Чаще всего это были известные петроградские события 25 октября 1917 года с кульминацией в виде штурма Зимнего, точнее, их мифическая версия. Свой «Зимний» брали чуть ли не в каждом городе. А в память казанцев на многие годы врезалась инсценировка событий от начала Первой мировой до Октябрьской революции. Занявшая целый день 3 августа 1924 года, она дала многим чувство личной причастности к событиям, свидетелями, тем более участниками которых они никогда не были.
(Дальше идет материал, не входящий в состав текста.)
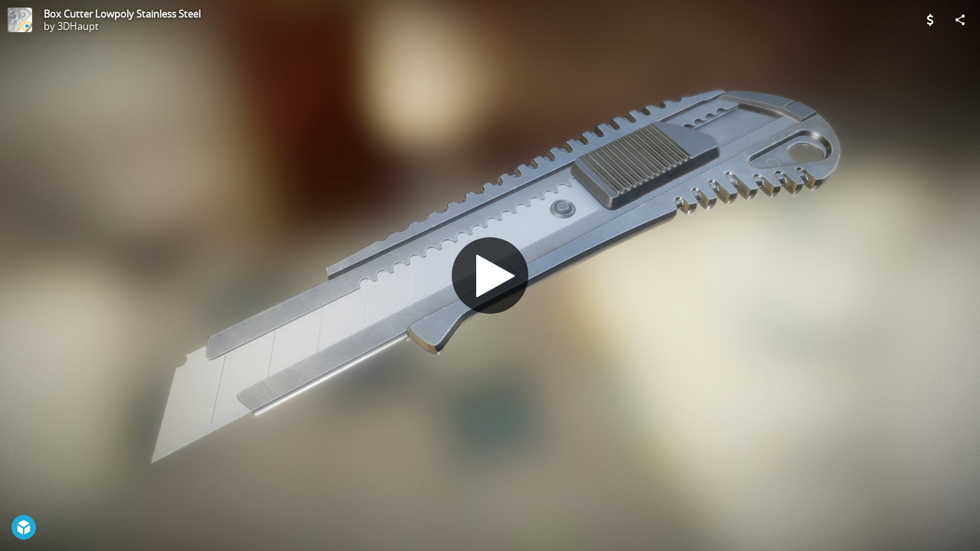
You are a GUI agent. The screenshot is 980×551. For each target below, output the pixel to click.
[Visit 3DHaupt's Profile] (20, 20)
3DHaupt (78, 26)
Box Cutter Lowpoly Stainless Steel (122, 14)
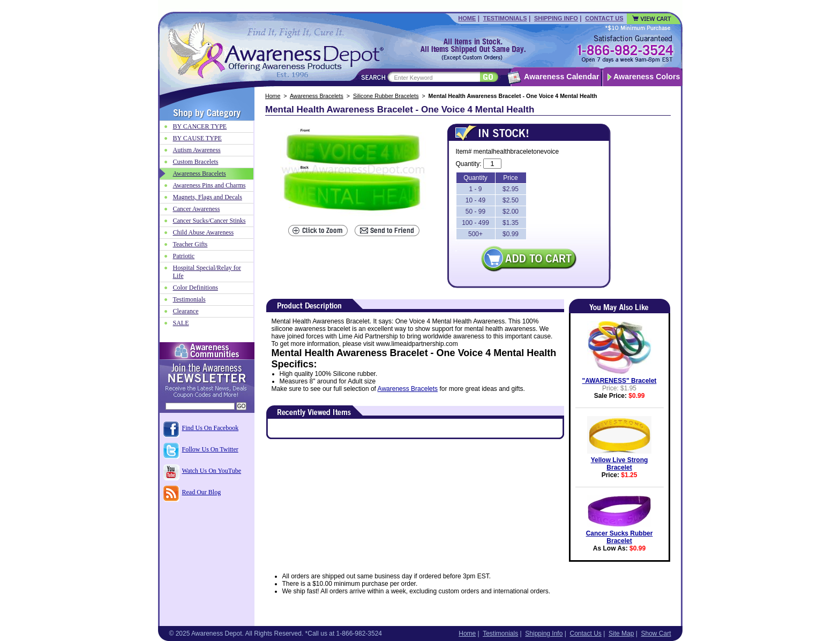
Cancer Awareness (197, 209)
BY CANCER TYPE (200, 126)
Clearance (186, 311)
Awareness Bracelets (317, 96)
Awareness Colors (647, 77)
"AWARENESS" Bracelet (619, 381)
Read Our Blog (201, 492)
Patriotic (184, 256)
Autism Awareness (197, 150)
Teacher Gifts (190, 244)
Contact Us (604, 18)
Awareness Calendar (561, 77)
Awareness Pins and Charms (209, 185)
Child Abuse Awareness (204, 232)
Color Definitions (196, 288)
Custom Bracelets (196, 162)
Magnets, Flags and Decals (207, 197)
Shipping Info (556, 18)
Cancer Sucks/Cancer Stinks (209, 221)
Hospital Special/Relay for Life (207, 272)
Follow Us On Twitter (210, 449)
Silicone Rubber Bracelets (386, 96)
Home (467, 18)
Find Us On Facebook (211, 428)
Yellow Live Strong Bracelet (619, 464)
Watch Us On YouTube (212, 471)
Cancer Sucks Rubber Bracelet (619, 537)
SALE (181, 323)
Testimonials (505, 18)
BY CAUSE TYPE (197, 138)
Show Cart (656, 634)
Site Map (621, 634)
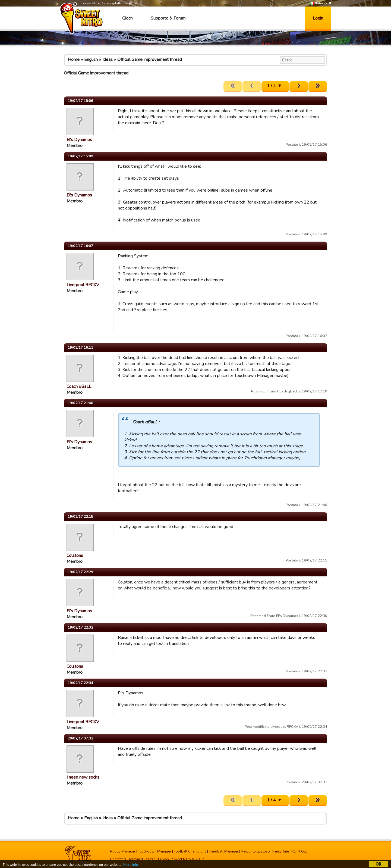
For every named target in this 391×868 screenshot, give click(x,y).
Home (74, 59)
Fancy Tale (281, 851)
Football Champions (190, 851)
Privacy (164, 859)
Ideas (107, 59)
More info (131, 865)
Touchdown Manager (155, 851)
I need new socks (83, 777)
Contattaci (118, 859)
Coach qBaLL (79, 386)
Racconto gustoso (255, 851)
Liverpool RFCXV (83, 285)
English (91, 59)
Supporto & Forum (168, 18)
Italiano (319, 3)
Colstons (75, 555)
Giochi (128, 18)
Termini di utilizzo (142, 859)
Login (318, 18)
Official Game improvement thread (150, 59)
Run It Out (299, 851)
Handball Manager (224, 851)
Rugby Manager (123, 851)
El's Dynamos (79, 140)
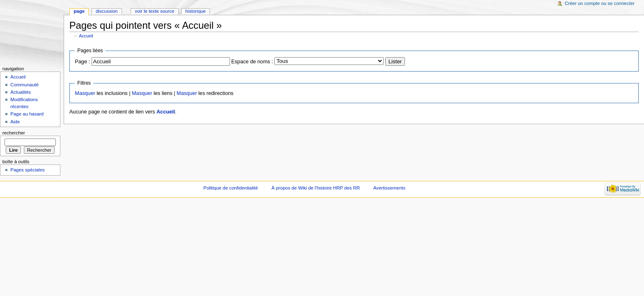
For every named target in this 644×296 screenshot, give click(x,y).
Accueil (86, 36)
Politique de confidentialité (230, 188)
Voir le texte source (154, 11)
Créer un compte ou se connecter (600, 3)
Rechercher (14, 133)
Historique (196, 11)
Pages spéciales (27, 170)
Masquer (85, 93)
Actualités (21, 92)
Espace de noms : (252, 62)
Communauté (24, 85)
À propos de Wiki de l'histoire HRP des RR (315, 188)
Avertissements (389, 188)
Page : (82, 62)
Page (79, 11)
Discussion (106, 11)
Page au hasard (27, 114)
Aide (15, 122)
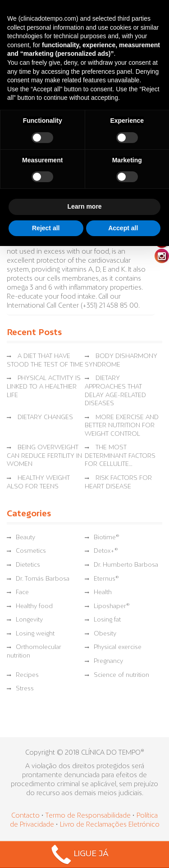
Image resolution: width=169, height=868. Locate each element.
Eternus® (106, 579)
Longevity (29, 620)
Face (22, 592)
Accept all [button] (123, 228)
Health (103, 592)
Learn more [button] (84, 206)
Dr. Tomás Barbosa (42, 579)
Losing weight (35, 634)
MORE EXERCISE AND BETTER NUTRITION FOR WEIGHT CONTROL (122, 426)
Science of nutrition (121, 675)
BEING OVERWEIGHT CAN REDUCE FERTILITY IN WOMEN (44, 456)
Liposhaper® (112, 606)
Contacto (25, 816)
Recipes (27, 675)
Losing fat (107, 620)
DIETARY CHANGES (45, 417)
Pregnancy (108, 661)
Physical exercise (118, 647)
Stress (25, 689)
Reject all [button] (46, 228)
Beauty (25, 537)
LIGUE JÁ (78, 855)
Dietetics (28, 565)
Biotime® (106, 537)
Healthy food (34, 606)
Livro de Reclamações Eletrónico (110, 825)
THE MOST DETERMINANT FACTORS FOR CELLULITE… (120, 456)
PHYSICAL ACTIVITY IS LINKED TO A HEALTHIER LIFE (44, 387)
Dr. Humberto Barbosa (126, 565)
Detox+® (106, 551)
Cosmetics (31, 551)
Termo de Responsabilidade (89, 816)
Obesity (105, 634)
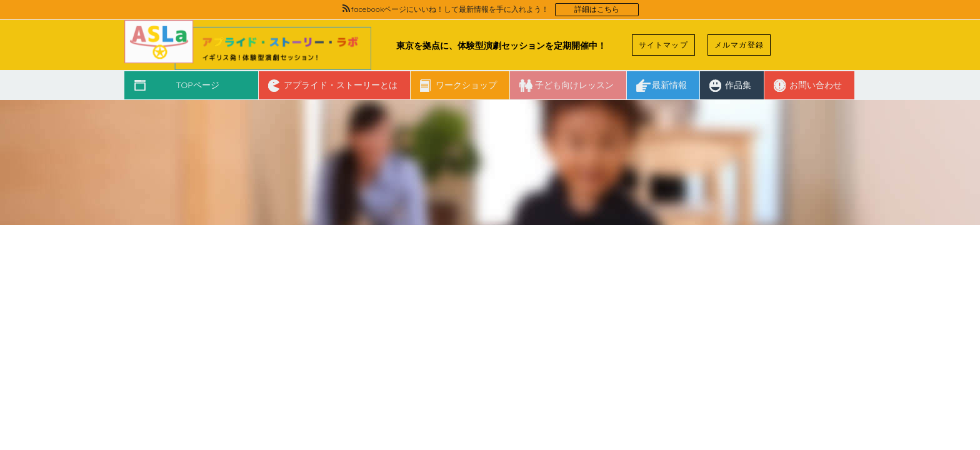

Много часов подряд весь город увлеченно играл в «историю». На улицах вновь появились городовые и офицеры в погонах. «Николай II» принимал парад, выступали «Керенский» и «Милюков». Организаторы не поскупились на предельно реалистичный реквизит: офицерские мундиры, старые вывески на домах, множество экземпляров газет того времени, манифестов о войне и об отречении царя от престола. «Революционные толпы» выволакивали из домов мебель и сооружали из нее баррикады, лупили полицейских, били фонари. Все закончилось поражением темных сил, красным знаменем над «Зимним» и всеобщим ликованием.
Переживший такое не мог не чувствовать: все, что говорят большевики, – правда. Как же не правда, если мы это все только что сделали своими руками?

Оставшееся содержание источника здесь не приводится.